Hâlbuki kültür ile turizm birbirinden ayrılmalı derken biz kültürün, 40 metre olan dere yatağını 15 metreye indirmenin büyük bir yanlış ve ileride bir faciaya dönüşeceğini idrak edecek ferasette insan yetiştirmek olduğunu anlatmaya çalışıyoruz.

Yani kültür derken bir seviyeye, ahlaki tekâmülün zirvesine işaret ediyoruz.

Kem alet ile kemalat olmaz; Kültürün, Turizm Bakanlığından ayrılmasını, müstakil bir bakanlık olarak asli vazifesinin de kültürlü ve ahlâklı nesiller yetiştirmek şeklinde kurumsallaşmasını teklif ediyoruz.

Esasen kültürün 1960 yılında olduğu gibi Milli Eğitim Bakanlığı’na bağlanması elzemdir.

Milli Eğitim Bakanlığı’nın iş hacmi ve hantal teşkilat yapısı bunu mümkün kılamamaktadır.

Nitekim istifa eden Milli Eğitim Bakanı, demek istediklerimizin hal tercümesidir.

Nedense kültür, cumhuriyet tarihi boyunca bir oraya bir buraya savrulmuştur.

1976’da Turizm ve Tanıtma Bakanlığı ile birleştirildi.

Aynı yıl Turizm ve Tanıtma Bakanlığı’ndan ayrılarak Milli Eğitim Bakanlığı’na bağlandı, adı da Kültür ve Milli Eğitim Bakanlığı oldu.

Bu birleşmeden netice alınamayınca Milli Eğitim Bakanlığı’ndan ayrılan Kültür Bakanlığı, 1983 yılına kadar müstakil bir bakanlık yapıldı.

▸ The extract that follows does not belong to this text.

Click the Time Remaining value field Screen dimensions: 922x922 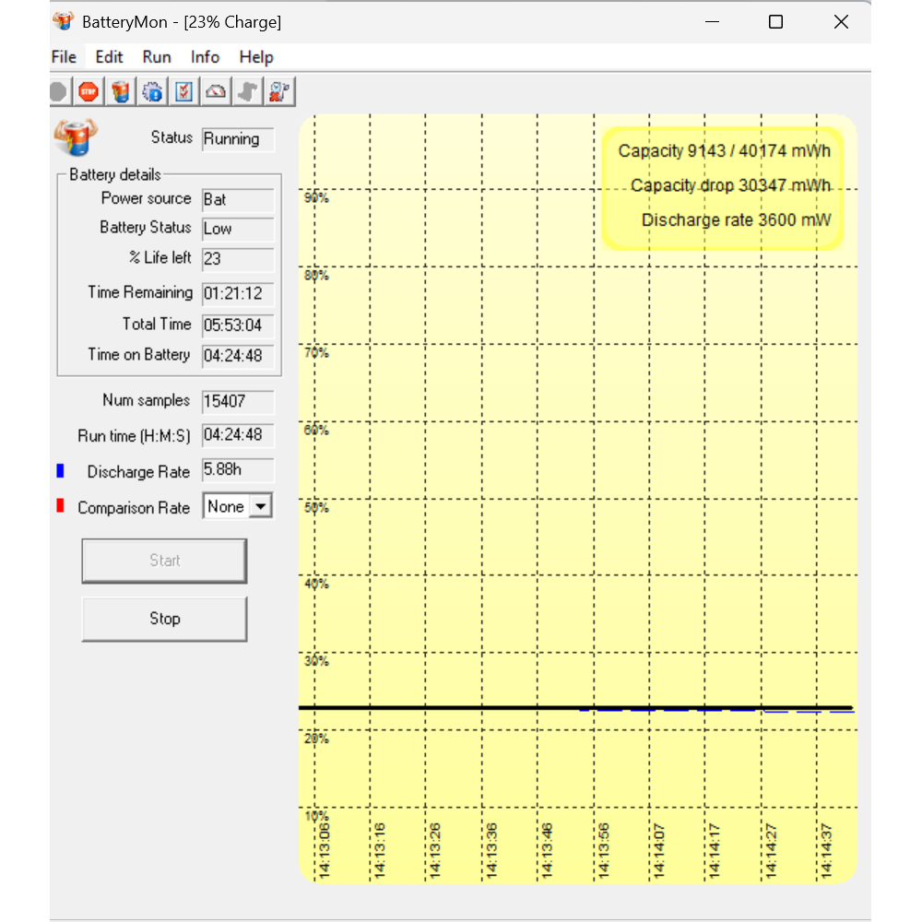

Bülent Ulusu Hükümeti Turizm Bakanlığı ile Kültür Bakanlığı’nı tekrar birleştirdi.

1989’da yeniden ayrılarak yine müstakil bir bakanlık oldu.

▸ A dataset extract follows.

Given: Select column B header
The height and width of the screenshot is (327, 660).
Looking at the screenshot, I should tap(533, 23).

AK Parti hükümeti de 2003’te bakanlık sayısını azaltmak için yeniden kültür ile turizmi bir bakanlıkta birleştirdi.

Bunun sebebi turizmin gelişen ve döviz getiren bir sektör olarak kültürün nimetlerinden yararlanmasını sağlayabilmek olmasına rağmen uygulamada kültür mü turizmin nimetlerinden, yoksa turizm mi kültürün nimetlerinden faydalanıyor tam olarak anlaşılamadı.

Turizmi deniz, güneş ve kum olarak görenler, kültürü de turistleri karşılamak için kılıç kalkan gösterisi yapan folklor ekibi olarak telakki ediyor.

Türkiye’de ortalama kültür seviyesi, yayıncılığın, tiyatronun, müziğin, sinemanın, güzel sanatların meseleleri, kısaca insanımızın hali ortadayken, kültür üzerinden döviz hesabı yapmak çok büyük bir yanlıştır.

Meseleyi, ‘turist döviz bırakır, kültür karın doyurmaz’ seviyesinden yukarılara çekmenin vakti geçeli çok ama çok olmuştur.

Nesillerimizin selameti için, kültürümüzü turizmin esaretinden ve kapıkulu olmaktan kurtarmalıyız.